1. Is it not true that the reason we did not bomb the Soviet Union at the height of the Cold War was because we knew they could retaliate?

2. Is it not also true that we are willing to bomb Iraq now because we know it cannot retaliate- which just confirms that there is no real threat?

Everyone in Congress was old enough to know exactly what he was talking about. We have enough nukes to end the world five times over. If that was enough to stay the hand of a country that had as many or more, why would a little country use one or a few on us knowing we would survive but they would be burned off the map?

5. Is it not true that the intelligence community has been unable to develop a case tying Iraq to global terrorism at all, much less the attacks on the United States last year? Does anyone remember that 15 of the 19 hijackers came from Saudi Arabia and that none came from Iraq?
Even the mainstream media got this right for a while--until Karl Rove faxed their new talking points to them.
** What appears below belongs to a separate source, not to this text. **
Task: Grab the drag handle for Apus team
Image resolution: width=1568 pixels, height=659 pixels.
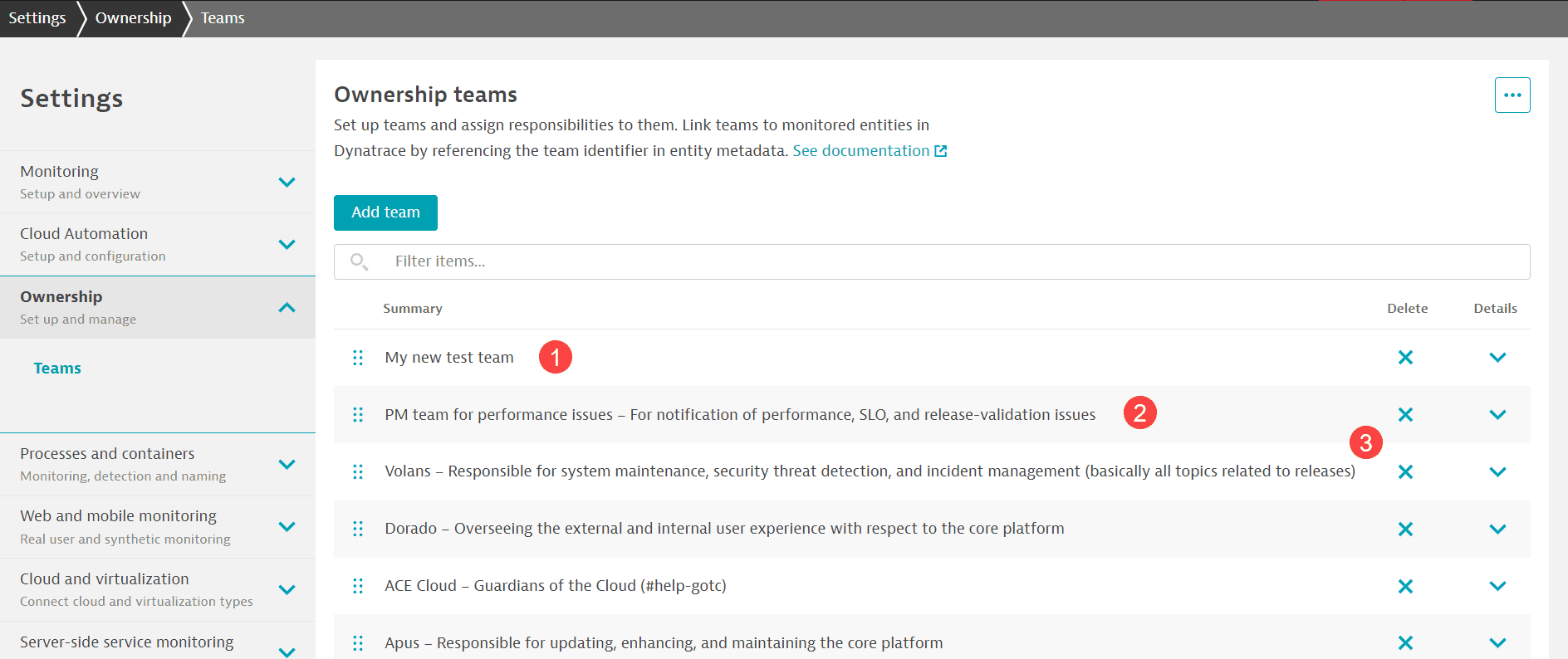Action: click(358, 643)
By the time the Joint Congressional Inquiry into 9/11 found that Saudi intel funded and directed some of the hijackers, they were glad to pass over the story as quickly as possible, and forget it once Bush assured them that the Saudis were valued allies and we needed to bomb someone else.
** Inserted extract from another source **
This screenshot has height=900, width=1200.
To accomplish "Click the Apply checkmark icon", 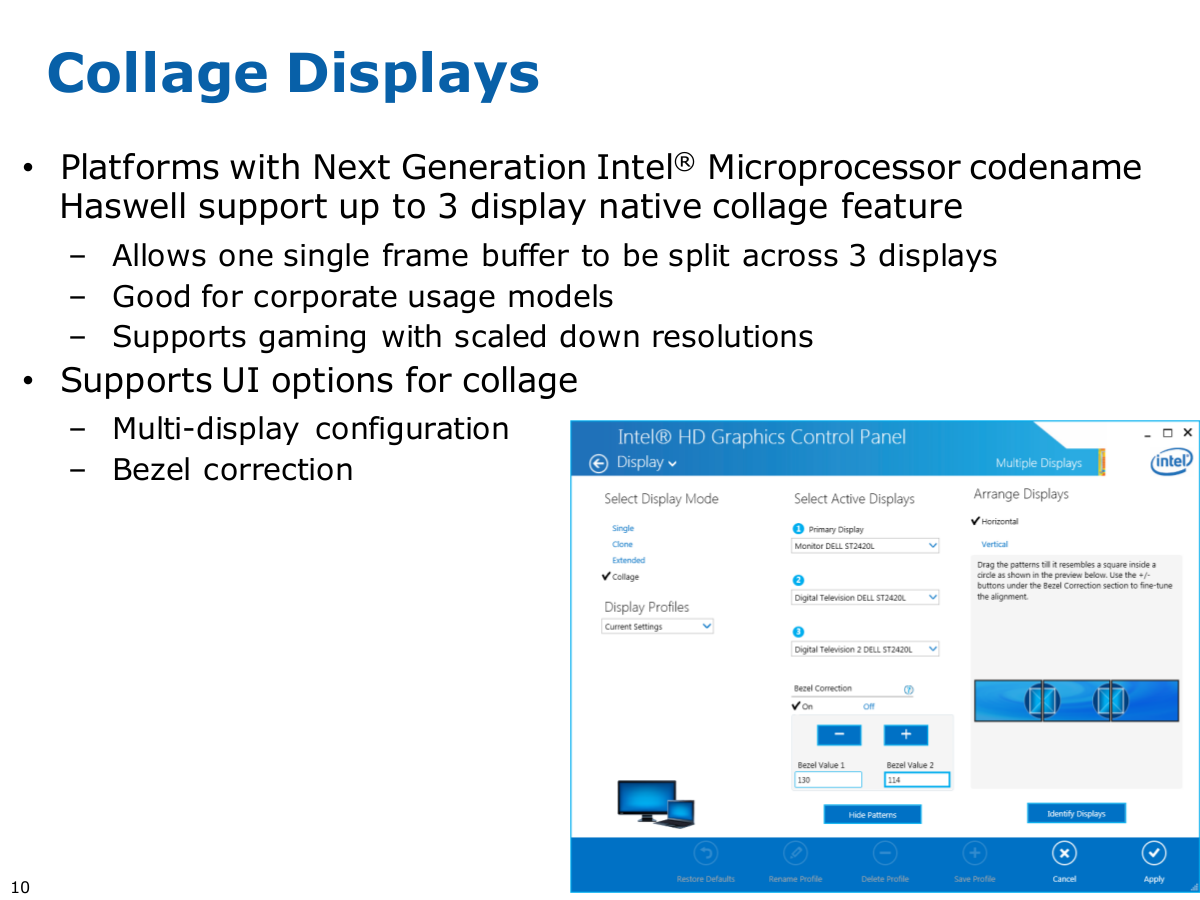I will (1153, 853).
8. Is it not true that northern Iraq, where the administration claimed al-Qaeda were hiding out, is in the control of our "allies," the Kurds?

9. Is it not true that the vast majority of al-Qaeda leaders who escaped appear to have safely made their way to Pakistan, another of our so-called allies?

13. How can Hussein be compared to Hitler when he has no navy or air force, and now has an army 1/5 the size of twelve years ago, which even then proved totally inept at defending the country?
Anyone who watched CNN during the first Gulf War would know we beat Saddam the first time in a matter of days, and they might know that we destroyed 80% of his military and that we controlled his airspace when the current war started. Do you have to be a military expert to figure out Saddam wouldn't have had much offensive capability?
23. How can our declared goal of bringing democracy to Iraq be believable when we prop up dictators throughout the Middle East and support military tyrants like Musharaf in Pakistan, who overthrew a democratically-elected president?

27. Why do the oil company executives strongly support this war if oil is not the real reason we plan to take over Iraq?

28. Why is it that those who never wore a uniform and are confident that they won’t have to personally fight this war are more anxious for this war than our generals?

Rep. Ron Paul's speech on floor of Congress, September 10, 2002

More frustrating for me that than trying to get Fox News fans to think about these questions was seeing the mainstream media NOT ask them again and again despite direct access to Bush, Cheney, Rumsfeld, and Powell.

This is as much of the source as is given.